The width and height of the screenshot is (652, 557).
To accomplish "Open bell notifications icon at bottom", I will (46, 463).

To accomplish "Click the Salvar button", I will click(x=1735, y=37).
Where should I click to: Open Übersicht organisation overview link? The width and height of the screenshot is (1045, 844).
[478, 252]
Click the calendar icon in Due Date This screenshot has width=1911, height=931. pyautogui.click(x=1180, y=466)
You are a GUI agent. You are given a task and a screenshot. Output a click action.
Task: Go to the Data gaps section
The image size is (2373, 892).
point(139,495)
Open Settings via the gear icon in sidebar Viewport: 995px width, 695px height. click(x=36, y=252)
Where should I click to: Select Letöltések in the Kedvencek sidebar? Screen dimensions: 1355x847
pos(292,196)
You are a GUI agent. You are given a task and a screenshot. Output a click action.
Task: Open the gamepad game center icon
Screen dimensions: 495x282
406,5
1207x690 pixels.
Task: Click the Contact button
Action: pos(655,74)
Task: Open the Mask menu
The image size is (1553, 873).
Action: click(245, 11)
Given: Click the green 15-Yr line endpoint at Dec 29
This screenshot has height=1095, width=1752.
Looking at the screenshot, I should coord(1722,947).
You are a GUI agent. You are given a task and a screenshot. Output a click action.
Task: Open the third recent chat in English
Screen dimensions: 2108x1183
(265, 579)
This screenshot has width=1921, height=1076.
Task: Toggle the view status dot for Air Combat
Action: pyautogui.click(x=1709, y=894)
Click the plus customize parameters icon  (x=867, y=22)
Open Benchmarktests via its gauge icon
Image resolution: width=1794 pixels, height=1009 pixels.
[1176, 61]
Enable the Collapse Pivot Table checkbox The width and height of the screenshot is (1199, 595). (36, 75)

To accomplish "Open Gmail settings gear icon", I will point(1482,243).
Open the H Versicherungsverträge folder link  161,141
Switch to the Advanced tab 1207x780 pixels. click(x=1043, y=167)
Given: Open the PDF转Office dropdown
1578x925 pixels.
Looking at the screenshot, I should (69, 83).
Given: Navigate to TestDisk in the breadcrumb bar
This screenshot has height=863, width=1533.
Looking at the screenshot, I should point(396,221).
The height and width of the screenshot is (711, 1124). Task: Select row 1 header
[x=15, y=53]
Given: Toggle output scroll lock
+++
BRIEF >>
Please reproduce exactly the lines above, beginning with the first and ending with the line that contains "Task: Open the third recent chat in English", and include nothing outside that range.

OUTPUT BELOW >>
The width and height of the screenshot is (652, 557).
To accomplish "Open bell notifications icon at bottom", I will (46, 463).

To accomplish "Click the Salvar button", I will click(x=1735, y=37).
Where should I click to: Open Übersicht organisation overview link? The width and height of the screenshot is (1045, 844).
[478, 252]
Click the calendar icon in Due Date This screenshot has width=1911, height=931. pyautogui.click(x=1180, y=466)
You are a GUI agent. You are given a task and a screenshot. Output a click action.
Task: Go to the Data gaps section
The image size is (2373, 892).
point(139,495)
Open Settings via the gear icon in sidebar Viewport: 995px width, 695px height. click(x=36, y=252)
Where should I click to: Select Letöltések in the Kedvencek sidebar? Screen dimensions: 1355x847
pos(292,196)
You are a GUI agent. You are given a task and a screenshot. Output a click action.
Task: Open the gamepad game center icon
Screen dimensions: 495x282
406,5
1207x690 pixels.
Task: Click the Contact button
Action: pos(655,74)
Task: Open the Mask menu
The image size is (1553, 873).
Action: click(245, 11)
Given: Click the green 15-Yr line endpoint at Dec 29
This screenshot has height=1095, width=1752.
Looking at the screenshot, I should coord(1722,947).
You are a GUI agent. You are given a task and a screenshot. Output a click action.
Task: Open the third recent chat in English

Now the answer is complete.